- **Assigned task**: The reply to the records below should contain exactly the lines from the line with "Where should I click to: Choose" through the line with "Given: Click the Geography category title", and nothing besides.

(Items from a dataset)
Start of Block

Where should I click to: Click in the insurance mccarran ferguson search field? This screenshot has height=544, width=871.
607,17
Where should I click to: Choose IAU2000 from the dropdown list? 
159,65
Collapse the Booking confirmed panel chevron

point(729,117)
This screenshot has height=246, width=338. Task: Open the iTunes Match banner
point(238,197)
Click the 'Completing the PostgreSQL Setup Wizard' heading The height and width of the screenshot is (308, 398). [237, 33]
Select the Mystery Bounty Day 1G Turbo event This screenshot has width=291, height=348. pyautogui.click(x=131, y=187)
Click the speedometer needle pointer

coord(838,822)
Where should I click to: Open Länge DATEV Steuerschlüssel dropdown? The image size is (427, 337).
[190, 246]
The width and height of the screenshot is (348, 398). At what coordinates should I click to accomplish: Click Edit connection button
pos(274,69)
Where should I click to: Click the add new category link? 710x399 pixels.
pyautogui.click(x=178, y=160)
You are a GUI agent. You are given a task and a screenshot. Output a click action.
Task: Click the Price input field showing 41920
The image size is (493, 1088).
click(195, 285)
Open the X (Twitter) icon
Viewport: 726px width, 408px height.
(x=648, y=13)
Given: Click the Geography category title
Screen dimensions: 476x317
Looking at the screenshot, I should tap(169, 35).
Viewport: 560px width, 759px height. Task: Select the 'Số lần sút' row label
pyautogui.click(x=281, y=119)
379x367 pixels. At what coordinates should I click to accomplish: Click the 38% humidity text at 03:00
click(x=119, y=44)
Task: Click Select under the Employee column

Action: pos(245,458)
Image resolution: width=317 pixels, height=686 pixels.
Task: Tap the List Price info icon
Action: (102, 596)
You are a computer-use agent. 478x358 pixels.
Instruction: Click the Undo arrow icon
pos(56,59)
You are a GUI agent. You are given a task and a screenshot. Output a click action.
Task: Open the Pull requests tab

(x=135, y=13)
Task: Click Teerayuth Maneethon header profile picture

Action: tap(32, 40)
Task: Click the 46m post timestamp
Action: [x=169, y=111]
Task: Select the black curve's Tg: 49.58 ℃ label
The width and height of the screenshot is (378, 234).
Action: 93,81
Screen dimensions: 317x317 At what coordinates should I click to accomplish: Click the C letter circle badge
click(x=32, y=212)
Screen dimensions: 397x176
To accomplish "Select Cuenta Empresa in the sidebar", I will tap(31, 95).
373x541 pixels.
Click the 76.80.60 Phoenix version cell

End of Block

- **Solution**:
Where should I click to: Choose IAU2000 from the dropdown list? 
159,65
Collapse the Booking confirmed panel chevron

point(729,117)
This screenshot has height=246, width=338. Task: Open the iTunes Match banner
point(238,197)
Click the 'Completing the PostgreSQL Setup Wizard' heading The height and width of the screenshot is (308, 398). [237, 33]
Select the Mystery Bounty Day 1G Turbo event This screenshot has width=291, height=348. pyautogui.click(x=131, y=187)
Click the speedometer needle pointer

coord(838,822)
Where should I click to: Open Länge DATEV Steuerschlüssel dropdown? The image size is (427, 337).
[190, 246]
The width and height of the screenshot is (348, 398). At what coordinates should I click to accomplish: Click Edit connection button
pos(274,69)
Where should I click to: Click the add new category link? 710x399 pixels.
pyautogui.click(x=178, y=160)
You are a GUI agent. You are given a task and a screenshot. Output a click action.
Task: Click the Price input field showing 41920
The image size is (493, 1088).
click(195, 285)
Open the X (Twitter) icon
Viewport: 726px width, 408px height.
(x=648, y=13)
Given: Click the Geography category title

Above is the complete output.